The sensor is also claimed to be twice as sensitive in the corners (where the pixels capture the same amount of straight light as at the centre).
Sony has shown a full-frame (43mm diagonal) sensor, likely to be seen first in a compact stills camera, and an 11mm sensor, aimed primarily at mobile devices.
The sensor is bent on a custom-made machine then fixed to a ceramic substructure to stabilise it.
This isn’t the first attempt at a curved sensor – there has been research done on this elsewhere, while Toshiba, Nikon and others have had patents relating to it. In the past Minox and others had cameras with curved film planes.

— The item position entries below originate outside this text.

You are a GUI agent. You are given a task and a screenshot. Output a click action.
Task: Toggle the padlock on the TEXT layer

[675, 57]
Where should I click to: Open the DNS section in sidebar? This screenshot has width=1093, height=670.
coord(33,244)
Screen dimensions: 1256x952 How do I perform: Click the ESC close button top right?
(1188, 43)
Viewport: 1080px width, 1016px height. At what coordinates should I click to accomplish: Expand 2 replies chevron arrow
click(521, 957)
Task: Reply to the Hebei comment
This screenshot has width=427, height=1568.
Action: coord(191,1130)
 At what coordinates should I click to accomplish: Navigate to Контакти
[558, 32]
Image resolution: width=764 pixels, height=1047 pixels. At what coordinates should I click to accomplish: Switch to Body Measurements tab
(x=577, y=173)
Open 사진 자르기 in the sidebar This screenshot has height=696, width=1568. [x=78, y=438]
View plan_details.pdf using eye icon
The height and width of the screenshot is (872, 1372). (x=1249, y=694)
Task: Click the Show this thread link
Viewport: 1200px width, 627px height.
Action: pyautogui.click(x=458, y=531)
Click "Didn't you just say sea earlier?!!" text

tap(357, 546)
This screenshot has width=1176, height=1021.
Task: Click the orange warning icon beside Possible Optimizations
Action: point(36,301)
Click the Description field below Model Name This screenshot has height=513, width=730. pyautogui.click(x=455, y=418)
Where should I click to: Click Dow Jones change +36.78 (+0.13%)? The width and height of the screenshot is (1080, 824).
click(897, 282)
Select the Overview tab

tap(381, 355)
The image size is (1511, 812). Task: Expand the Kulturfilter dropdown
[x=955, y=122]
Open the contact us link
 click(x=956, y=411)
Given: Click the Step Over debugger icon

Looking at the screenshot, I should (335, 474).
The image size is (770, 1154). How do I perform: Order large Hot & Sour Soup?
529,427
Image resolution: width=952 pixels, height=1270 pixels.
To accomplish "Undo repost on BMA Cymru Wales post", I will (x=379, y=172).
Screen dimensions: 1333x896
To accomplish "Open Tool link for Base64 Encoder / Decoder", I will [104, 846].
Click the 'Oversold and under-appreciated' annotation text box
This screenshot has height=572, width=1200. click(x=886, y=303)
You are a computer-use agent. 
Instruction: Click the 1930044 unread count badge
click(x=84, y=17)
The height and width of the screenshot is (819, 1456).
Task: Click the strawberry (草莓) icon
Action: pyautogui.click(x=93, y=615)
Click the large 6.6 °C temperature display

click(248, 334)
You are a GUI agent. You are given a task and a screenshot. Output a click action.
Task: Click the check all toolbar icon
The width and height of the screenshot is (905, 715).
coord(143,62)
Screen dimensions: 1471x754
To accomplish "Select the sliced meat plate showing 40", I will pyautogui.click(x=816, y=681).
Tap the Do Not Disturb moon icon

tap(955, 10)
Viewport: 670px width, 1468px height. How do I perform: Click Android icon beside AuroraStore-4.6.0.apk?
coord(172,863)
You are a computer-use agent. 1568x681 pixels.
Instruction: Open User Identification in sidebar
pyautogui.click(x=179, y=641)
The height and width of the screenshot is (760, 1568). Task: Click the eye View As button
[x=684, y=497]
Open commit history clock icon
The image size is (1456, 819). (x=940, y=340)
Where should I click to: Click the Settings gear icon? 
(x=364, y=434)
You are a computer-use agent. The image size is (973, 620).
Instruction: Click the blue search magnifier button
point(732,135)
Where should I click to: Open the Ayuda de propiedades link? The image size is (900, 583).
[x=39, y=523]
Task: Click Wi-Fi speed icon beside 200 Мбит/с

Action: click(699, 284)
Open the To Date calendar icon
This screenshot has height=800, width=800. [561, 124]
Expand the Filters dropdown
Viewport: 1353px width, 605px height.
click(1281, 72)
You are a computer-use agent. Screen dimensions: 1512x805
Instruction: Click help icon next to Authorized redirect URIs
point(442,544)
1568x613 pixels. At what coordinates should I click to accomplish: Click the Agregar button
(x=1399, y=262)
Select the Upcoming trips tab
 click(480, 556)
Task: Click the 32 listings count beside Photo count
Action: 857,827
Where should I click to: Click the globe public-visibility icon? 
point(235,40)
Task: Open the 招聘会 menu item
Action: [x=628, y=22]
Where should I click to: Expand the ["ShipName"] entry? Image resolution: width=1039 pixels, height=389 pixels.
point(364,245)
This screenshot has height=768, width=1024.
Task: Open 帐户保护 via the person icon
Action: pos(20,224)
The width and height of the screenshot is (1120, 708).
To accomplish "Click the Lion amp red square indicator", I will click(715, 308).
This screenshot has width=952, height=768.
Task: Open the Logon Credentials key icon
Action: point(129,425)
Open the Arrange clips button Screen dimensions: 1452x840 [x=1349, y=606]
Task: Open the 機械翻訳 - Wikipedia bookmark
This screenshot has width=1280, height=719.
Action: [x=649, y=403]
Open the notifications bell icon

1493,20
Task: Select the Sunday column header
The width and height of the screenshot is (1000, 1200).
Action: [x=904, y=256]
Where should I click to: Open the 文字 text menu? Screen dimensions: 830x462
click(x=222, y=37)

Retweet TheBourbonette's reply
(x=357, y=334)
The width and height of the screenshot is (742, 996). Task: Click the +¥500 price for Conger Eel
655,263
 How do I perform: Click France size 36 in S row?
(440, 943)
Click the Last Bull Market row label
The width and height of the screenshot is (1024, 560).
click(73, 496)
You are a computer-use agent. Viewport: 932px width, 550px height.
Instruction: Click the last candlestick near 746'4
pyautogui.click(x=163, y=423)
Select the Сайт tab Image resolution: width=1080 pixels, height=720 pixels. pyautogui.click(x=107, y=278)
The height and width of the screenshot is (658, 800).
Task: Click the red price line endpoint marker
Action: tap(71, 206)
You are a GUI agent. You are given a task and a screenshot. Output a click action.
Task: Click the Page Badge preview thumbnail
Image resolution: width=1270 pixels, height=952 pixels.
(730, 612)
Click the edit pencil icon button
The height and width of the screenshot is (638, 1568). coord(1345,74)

From a broadcast point of view, it may be some time before this curved lens design has any impact, as it is likely to be introduced first in mobile devices, which will benefit from the greater light sensitivity and simplified lenses, and in compact fixed-focal length cameras (such as any replacement for Sony’s RX1 – which is rumoured to appear early 2015). Of course, with more video being shot on mobile devices, and the use of small action cameras with fixed lenses, this sensor could be very useful. However, if it is introduced in an interchangeable lens camera it would require new lenses designed specially for it.